== Excerpted text

Saturday, June 1, 2024

Comic Reader Résumé: Late June, 1986

I'm only going to briefly mention Power Man and Iron Fist #125. I remember it making an appearance at the school playground around 1989. It was a friend's copy, and a bummer ending to the series. Danny Rand gets beaten to death in his sleep after using up all his chi to save a child, a lame supporting character is to blame, and he promptly disintegrates from an energy imbalance. This leaves Luke Cage to go on the run when he gets wrongly accused of the manslaughter. It felt like Jim Oswley was taking out his frustration at Jim Shooter cancelling the modest selling title to make room for the New Universe, when a better use of those energies would have been to just roll the creative team over to a New Universe title. That line could have used the help.

In a real "you had to be there" moment, there once was a hot ticket reprint title in Classic X-Men #1. 1986 is considered by many to be the greatest year in the history of comics publishing, and was undoubtedly part of the last period where comic books had a significant cultural imprint with record sales to match. Nothing was hotter for longer than the X-Men, and this title wisely eschewed the original X-Men stories to begin coverage of the poorly circulated, never previously reprinted All-New, All-Different era. Aside from a few Len Wein issues, this was the start of Chris Claremont's record run with Dave Cockrum, and the arrival of the most popular team member, including the joining of Wolverine. Byrne and Perez were still the biggest names in comics, but Arthur Adams was the hottest and most influential new talent-- the truest herald and originator of the hyper-detailed "Image style" that would dominate the next decade of comics. He offered one of the best and most character-packed mutant covers ever, plus a frontpiece. Copious additional pages were provided by John Bolton, who also drew the back cover, and would soon provide a well loved series of back-up stories to the title. At a time when back issues were much more difficult to locate, and trade collections were all but nonexistent, this was the best and most economical option for readers to finally catch up on the X-Men story from the beginning... of the new team that people actually cared about.

I may have already mentioned that my brother had a few Madballs, plus the first issue of the Star Comics series. If you didn't know, these were simply rubber balls with weird or gross faces sculpted on them. I remember their being hollow, so you probably couldn't properly bounce or bat them. How much catch can you play? You might not think that there was a lot of narrative mileage in floating spheres, and Star initially only gave it three issues. I guess they proved popular enough to be revived seven months later as an ongoing series that continued the numbering of the mini. Marvel maybe should have kept the money and ran, because whatever life the property had was spent by the tenth issue.

I was more suggestible in my youth, and hadn't checked in with DC Comics for a minute, so i think I succumbed to the "NEW SERIES! FIRST ISSUE!" hype on Super Powers #1. I still loved the toys, but was at a loss with regards to the newer characters from later lines. The likes of Cyclotron, Golden Pharaoh, Orion, and Tyr were mysteries to me, and I frankly think I was a sucker for the named floating heads bookending the cover image. The interiors by Paul Kupperberg and Carmine Infantino were really bad, perhaps crystalizing my lifelong anti-fandom for these two men. This comic fed into my general avoidance of classic Justice League comics for nearly another decade, and did no favors for the relatively minuscule Fourth World circles. Don't get me started on Darkseid's seemingly perishing from his own Omega beams, or that awful hood ornament Orion was wearing.

====

» Prompt 1: In the entries, substitute "pickup" for "delivery" in the stretch from the line containing "You are a computer-use" through the end of the entries, changing nothing else. Give back only those lines, without the pictures.
The text and the entries come from unrelated sources.

== Entries provided

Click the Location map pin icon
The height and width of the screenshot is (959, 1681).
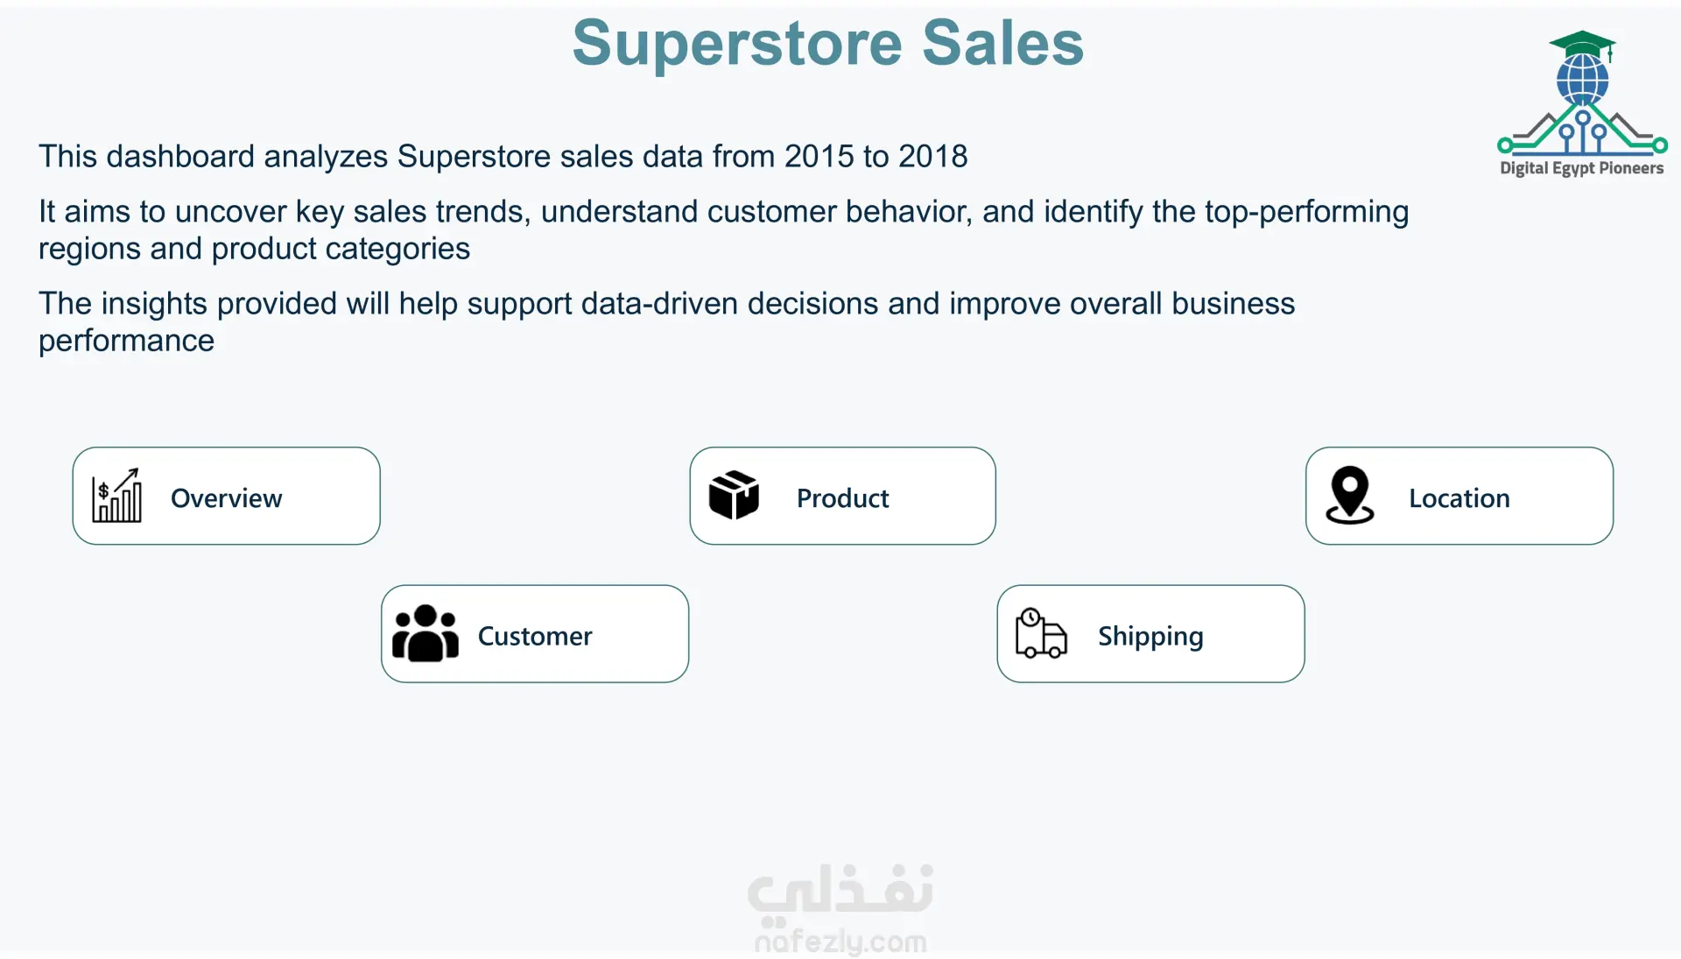click(x=1349, y=496)
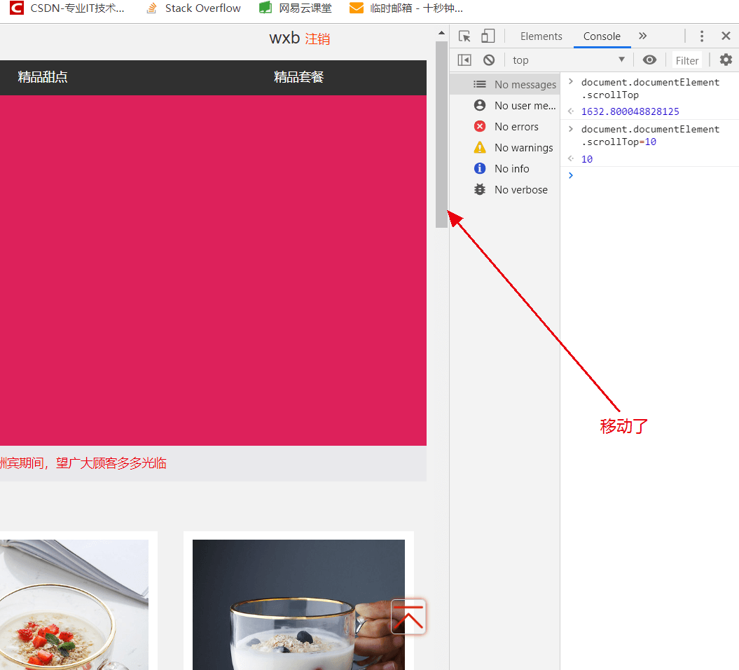This screenshot has height=670, width=739.
Task: Click the 注销 logout link
Action: pyautogui.click(x=317, y=39)
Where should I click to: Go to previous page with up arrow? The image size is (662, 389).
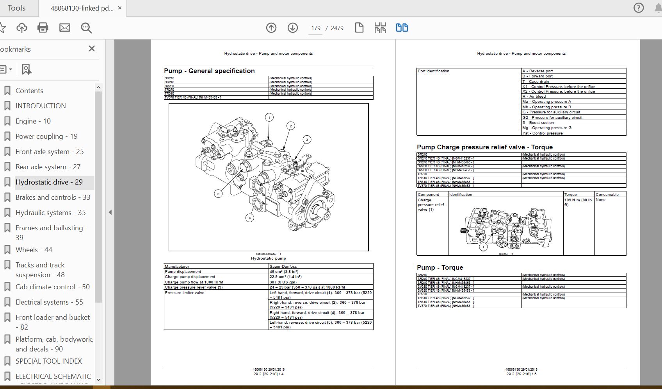(271, 28)
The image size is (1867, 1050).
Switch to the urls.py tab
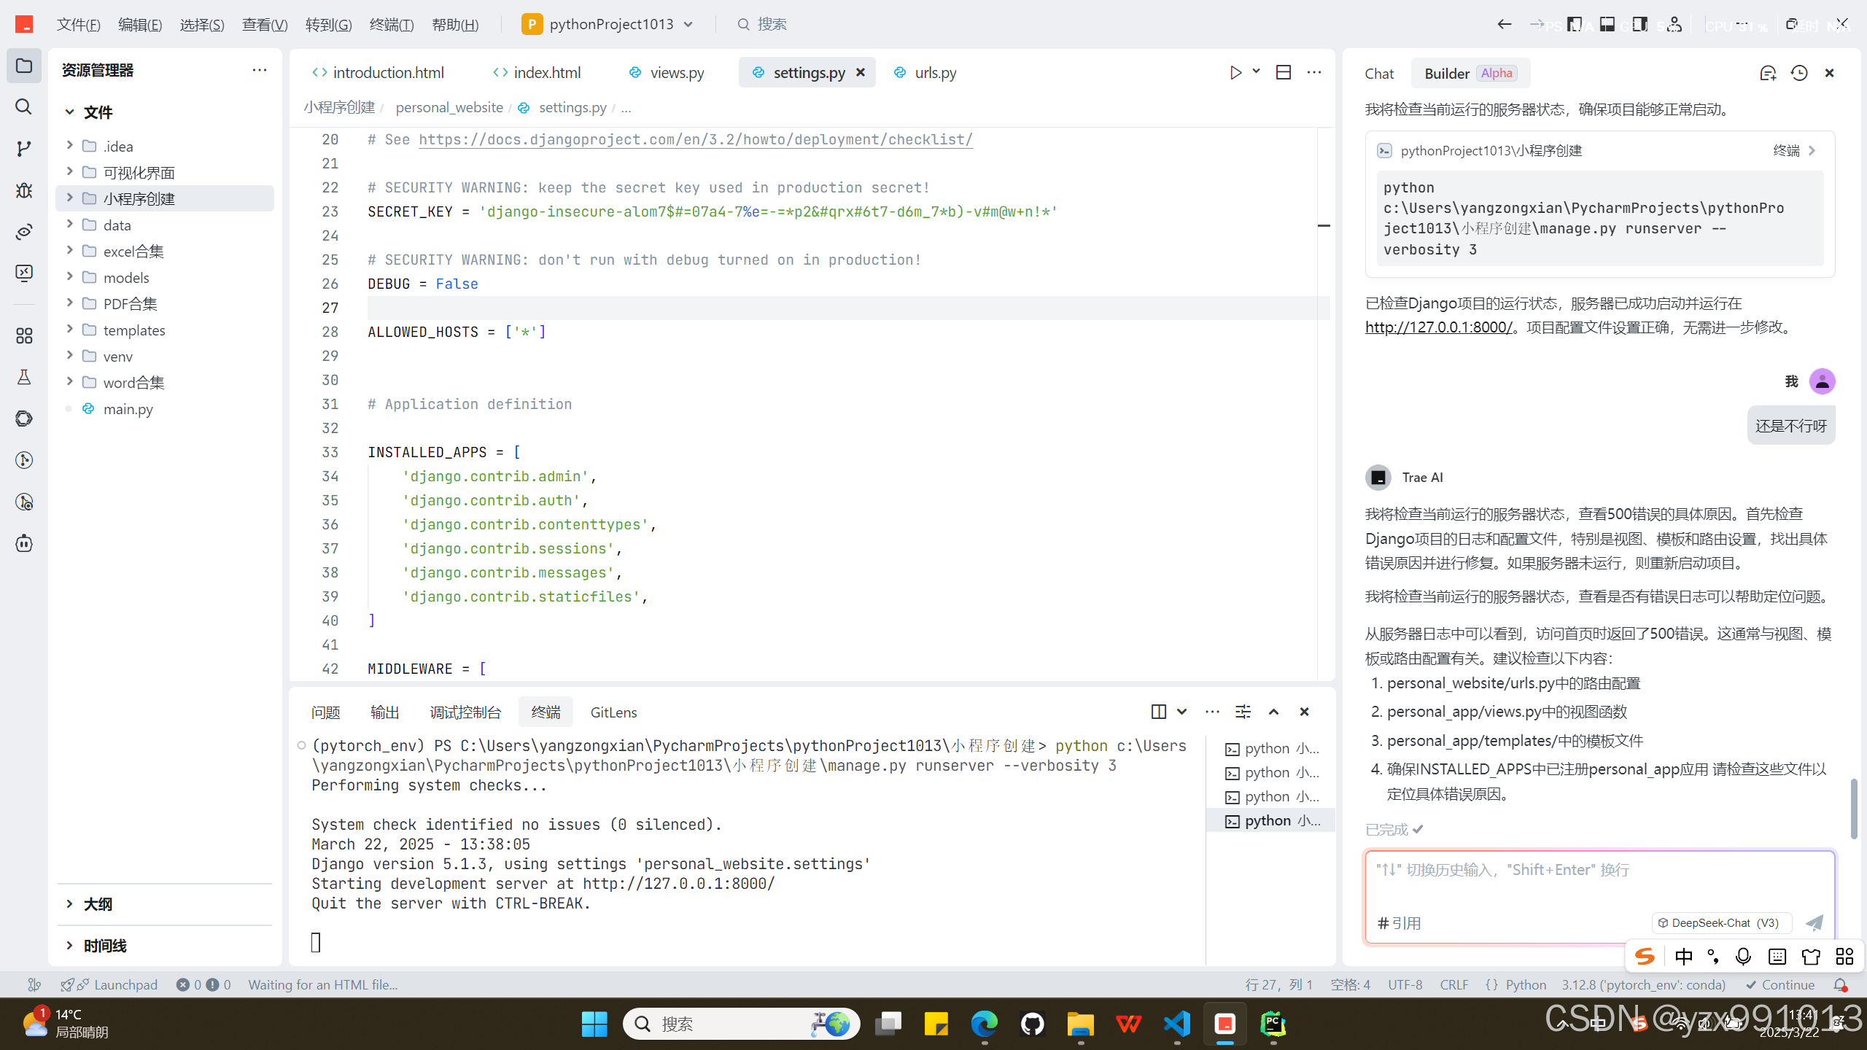pos(935,72)
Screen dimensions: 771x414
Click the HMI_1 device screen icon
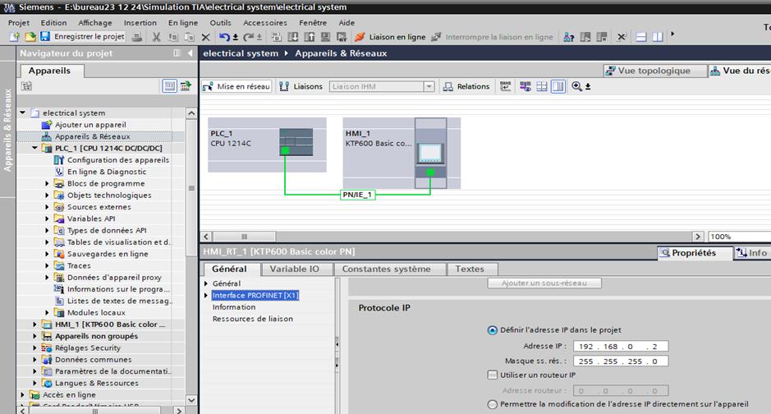(x=429, y=153)
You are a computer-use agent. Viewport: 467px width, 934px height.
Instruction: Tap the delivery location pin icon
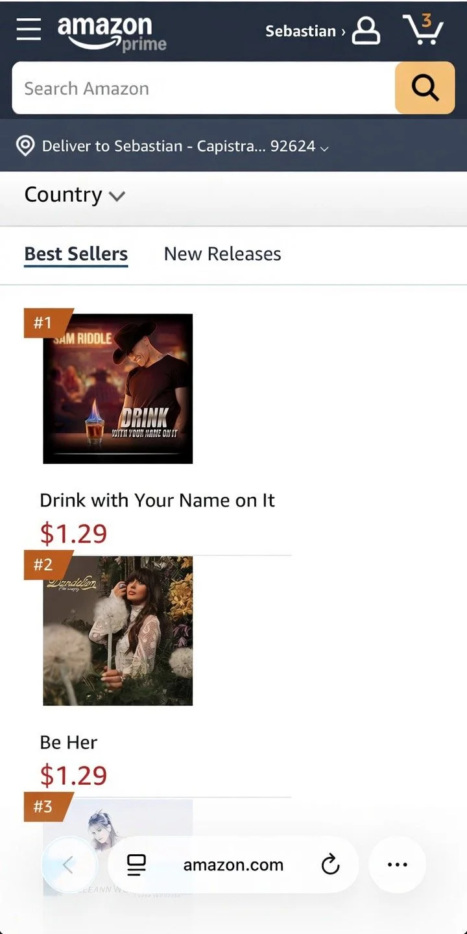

====

» Prompt 2: In the comics post, who drew the back cover of Classic X-Men #1?

» Result 1:
You are a computer-use agent. Viewport: 467px width, 934px height.
Instruction: Tap the pickup location pin icon

» Result 2: John Bolton